Mixing cruising and volcanoes in Greece
Volcanoes hold a particular fascination for kids and (Dad-joke warning) you have to ‘lava’ holiday that incorporates one. The island of Nisyros in the southern Dodecanese in Greece was formed through volcanic activity (it last erupted in 1888) and you can now wander inside the craters. The Polyviotis crater measures a quarter of a kilometre across and you can look at the fumaroles, where steam belches from out of the Earth. A great way to do this trip is to hire a traditional gulet and cruise between the islands, starting and ending at Kos, served by flights from the UK.
Geology with added cheese in Cheddar Gorge
Britain’s answer to the Grand Canyon is Cheddar Gorge – OK it’s a bit smaller but you do get to eat a lot of the local cheese. Start off with a walk around the Gorge itself, taking in the Lookout Tower and learn about the area’s karst limestone geology. Then descend into the caves beneath where the kids can learn about how stalactites and stalagmites form. Spend a week in Somerset and enjoy other nearby attractions, such as Bath and Glastonbury.
From sea to sky in the Maldives
Seeing the night sky at its best relies on getting away from it all and the Maldives are as about as away from it all as it gets. Soneva Fushi, a classic desert island resort, is a pebble’s throw from pristine coral reefs and hearing the kid babbling about their first sight of that colourful underwater world is truly emotional. As night falls, head to Soneva’s observatory for a tour of the dark skies with astronomer Dr Parag Mahajani. Even without a telescope you can see more from here than you ever will in Britain.

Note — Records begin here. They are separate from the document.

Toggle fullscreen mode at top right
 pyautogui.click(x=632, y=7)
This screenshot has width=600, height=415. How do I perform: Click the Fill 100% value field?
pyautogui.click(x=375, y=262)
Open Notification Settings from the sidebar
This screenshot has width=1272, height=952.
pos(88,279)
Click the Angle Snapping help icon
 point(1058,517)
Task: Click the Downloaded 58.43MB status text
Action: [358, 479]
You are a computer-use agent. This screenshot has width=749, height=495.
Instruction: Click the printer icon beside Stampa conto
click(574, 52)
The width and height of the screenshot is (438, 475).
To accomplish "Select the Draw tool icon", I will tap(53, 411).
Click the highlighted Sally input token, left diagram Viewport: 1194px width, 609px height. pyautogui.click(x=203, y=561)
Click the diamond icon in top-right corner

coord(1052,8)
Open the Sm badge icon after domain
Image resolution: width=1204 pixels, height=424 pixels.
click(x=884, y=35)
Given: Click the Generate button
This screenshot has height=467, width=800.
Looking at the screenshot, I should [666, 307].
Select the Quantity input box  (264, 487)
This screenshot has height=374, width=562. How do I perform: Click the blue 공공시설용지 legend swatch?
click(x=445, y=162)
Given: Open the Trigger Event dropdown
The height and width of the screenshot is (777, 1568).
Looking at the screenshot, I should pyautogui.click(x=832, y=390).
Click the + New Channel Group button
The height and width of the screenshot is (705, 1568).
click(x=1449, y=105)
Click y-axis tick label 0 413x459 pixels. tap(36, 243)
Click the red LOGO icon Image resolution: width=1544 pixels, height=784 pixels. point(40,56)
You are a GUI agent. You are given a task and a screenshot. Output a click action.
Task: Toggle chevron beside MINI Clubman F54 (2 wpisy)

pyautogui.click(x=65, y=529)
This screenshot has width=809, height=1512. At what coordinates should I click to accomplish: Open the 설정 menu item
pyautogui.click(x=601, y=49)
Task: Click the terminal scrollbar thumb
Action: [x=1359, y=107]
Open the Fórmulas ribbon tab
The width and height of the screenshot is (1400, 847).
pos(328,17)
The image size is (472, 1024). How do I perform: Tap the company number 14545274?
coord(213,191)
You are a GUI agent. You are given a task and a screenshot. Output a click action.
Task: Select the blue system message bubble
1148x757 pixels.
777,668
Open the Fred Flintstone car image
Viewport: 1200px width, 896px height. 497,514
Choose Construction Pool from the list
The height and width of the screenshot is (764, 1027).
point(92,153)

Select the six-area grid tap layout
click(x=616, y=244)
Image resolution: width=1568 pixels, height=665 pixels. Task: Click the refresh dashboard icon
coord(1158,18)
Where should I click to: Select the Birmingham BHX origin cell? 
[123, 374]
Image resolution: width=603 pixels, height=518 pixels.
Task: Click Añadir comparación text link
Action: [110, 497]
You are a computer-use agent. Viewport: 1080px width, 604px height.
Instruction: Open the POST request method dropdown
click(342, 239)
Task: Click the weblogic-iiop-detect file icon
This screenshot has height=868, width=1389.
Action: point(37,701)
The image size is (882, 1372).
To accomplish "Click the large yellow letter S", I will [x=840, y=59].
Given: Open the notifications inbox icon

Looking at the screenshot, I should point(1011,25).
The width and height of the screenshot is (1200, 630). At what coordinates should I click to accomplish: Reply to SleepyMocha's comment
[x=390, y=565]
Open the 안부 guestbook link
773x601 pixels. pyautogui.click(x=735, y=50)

It’s about time in Greenwich
If you are interested in time, then go to the place where it starts and ends – Greenwich in London. At the Royal Observatory you can see John Harrison’s famous timepiece which solved the problem of calculating longitude for British sailors as well as taking the obligatory photo with one foot on either side of the meridian. If you are there at 1pm, you can also see the red Time Ball on top of Flamsteed House drop, a crude time signal for sailors on the Thames. The Observatory is also home to London’s only planetarium. Combine a visit here with a shopping trip to the Big Smoke.